According to Mail Tribune records dating back to 1996, the closest paragliding death to Southern Oregon occurred near Mount Shasta nearly 14 years ago.

This year has not strayed from the norm, Gilbert said.

"We've had three (crashes) so far," he said. "A couple of them suffered fairly serious injuries, but nothing life-threatening."

On Wednesday, a Texas man who took off from Woodrat Mountain crashed down a cliff and had to be flown to the hospital on a Mercy Flights helicopter. He suffered four broken ribs and a broken ankle.

Earlier this spring another paraglider was injured when his wing became snagged on a powerline, catching the rig on fire, Gilbert said.

The man was released from the hospital after being treated for non-life threatening injuries.

Gilbert said most paragliders practice safe flying habits. The only issue comes from the more extreme gliders.

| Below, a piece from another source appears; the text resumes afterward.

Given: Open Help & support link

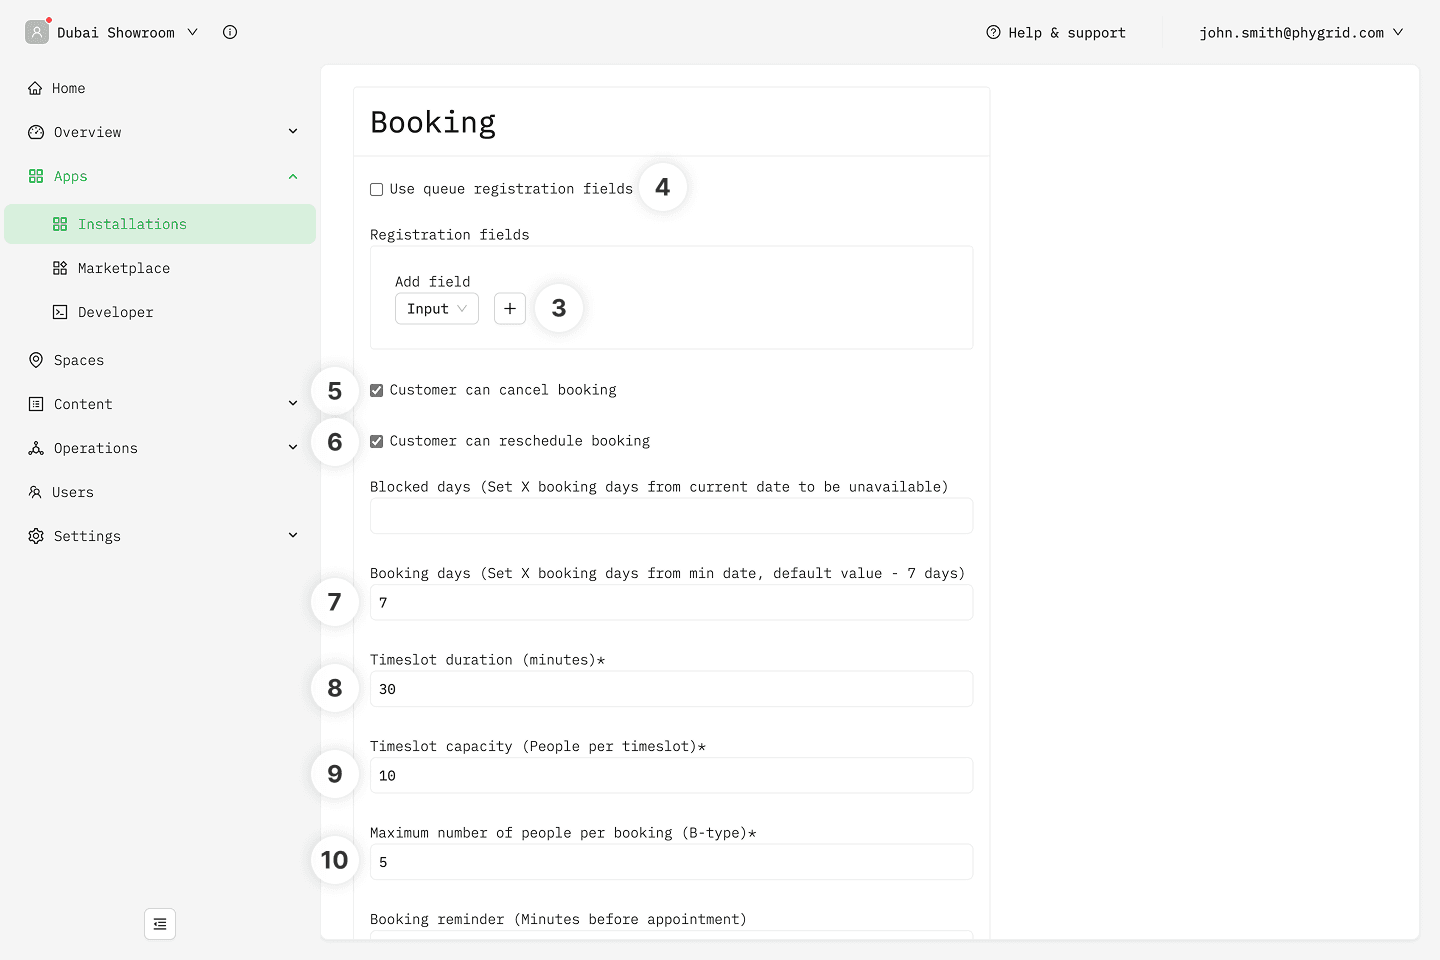Looking at the screenshot, I should click(1056, 32).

"We don't encourage anyone doing the high-risk maneuvers," Gilbert said. "Sometimes it's a challenge even getting to where they crash if it's high on a cliff or up a tree. We've had to use rope teams to rescue them before."

Haase said the majority of paragliders he's seen on Woodrat Mountain are pro-caliber flyers who practice safe habits, such as wearing helmets and cruising at safe altitudes.

Woodrat Mountain flyers normally glide around 7,500 feet above sea level.

"That's the perfect altitude for this area," he said. "It is very tranquil up there."

Haase praised Applegate Valley residents for being very welcoming toward the paragliders.

"When we land in their fields, they usually come out and offer us something to drink and ask us if we need a ride. This is a great community."

Haase said the 150 paragliders who descend on Woodrat Mountain each June provide a bump to the region's economy, which is even more welcome this year as the country climbs out of the recession.

"There's around 150 of us who eat at local businesses and shop in the towns," Haase said. "And we'll keep coming back because this area is so accommodating."

Haase chalks paragliding safety up to each individual flyer.

"If you pair this sport with good judgment you will have a long, great flying career," he said.